### INFORMATION SHOWN
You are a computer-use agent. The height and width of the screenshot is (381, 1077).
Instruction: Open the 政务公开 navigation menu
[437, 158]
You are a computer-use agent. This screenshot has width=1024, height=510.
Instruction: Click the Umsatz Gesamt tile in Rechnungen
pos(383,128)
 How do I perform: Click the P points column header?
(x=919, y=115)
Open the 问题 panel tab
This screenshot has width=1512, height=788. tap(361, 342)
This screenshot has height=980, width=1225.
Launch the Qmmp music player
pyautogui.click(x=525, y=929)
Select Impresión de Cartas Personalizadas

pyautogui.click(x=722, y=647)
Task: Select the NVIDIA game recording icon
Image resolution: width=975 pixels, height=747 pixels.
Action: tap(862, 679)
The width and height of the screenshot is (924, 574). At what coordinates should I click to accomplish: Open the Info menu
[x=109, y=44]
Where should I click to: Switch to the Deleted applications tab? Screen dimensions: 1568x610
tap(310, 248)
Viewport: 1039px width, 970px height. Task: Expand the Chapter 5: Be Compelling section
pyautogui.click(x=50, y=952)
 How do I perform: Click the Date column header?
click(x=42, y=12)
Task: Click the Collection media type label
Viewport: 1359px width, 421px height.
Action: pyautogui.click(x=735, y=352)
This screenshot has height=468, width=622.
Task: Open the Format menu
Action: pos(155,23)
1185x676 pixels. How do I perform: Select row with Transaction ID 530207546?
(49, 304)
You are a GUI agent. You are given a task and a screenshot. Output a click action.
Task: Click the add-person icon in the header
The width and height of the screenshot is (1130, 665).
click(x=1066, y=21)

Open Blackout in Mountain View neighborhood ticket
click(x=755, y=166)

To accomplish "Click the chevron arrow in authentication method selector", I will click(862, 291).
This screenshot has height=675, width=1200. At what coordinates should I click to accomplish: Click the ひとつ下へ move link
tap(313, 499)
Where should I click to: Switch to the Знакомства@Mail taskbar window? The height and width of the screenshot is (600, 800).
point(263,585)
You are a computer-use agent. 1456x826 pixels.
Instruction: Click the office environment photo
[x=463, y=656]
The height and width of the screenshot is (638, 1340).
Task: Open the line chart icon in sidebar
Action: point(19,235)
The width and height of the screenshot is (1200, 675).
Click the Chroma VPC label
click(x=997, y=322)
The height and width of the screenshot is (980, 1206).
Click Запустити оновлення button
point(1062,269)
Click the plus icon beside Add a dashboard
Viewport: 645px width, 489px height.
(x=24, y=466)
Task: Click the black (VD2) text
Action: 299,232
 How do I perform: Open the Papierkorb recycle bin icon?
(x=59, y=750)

### DIRECTION
Turn the rows from the first line through the line that contains "This screenshot has width=1512, height=788.", both ends included, into a JSON list of strings with one string per line and blank lines left out.

### FINAL ANSWER
[
  "You are a computer-use agent. The height and width of the screenshot is (381, 1077).",
  "Instruction: Open the 政务公开 navigation menu",
  "[437, 158]",
  "You are a computer-use agent. This screenshot has width=1024, height=510.",
  "Instruction: Click the Umsatz Gesamt tile in Rechnungen",
  "pos(383,128)",
  " How do I perform: Click the P points column header?",
  "(x=919, y=115)",
  "Open the 问题 panel tab",
  "This screenshot has width=1512, height=788. tap(361, 342)"
]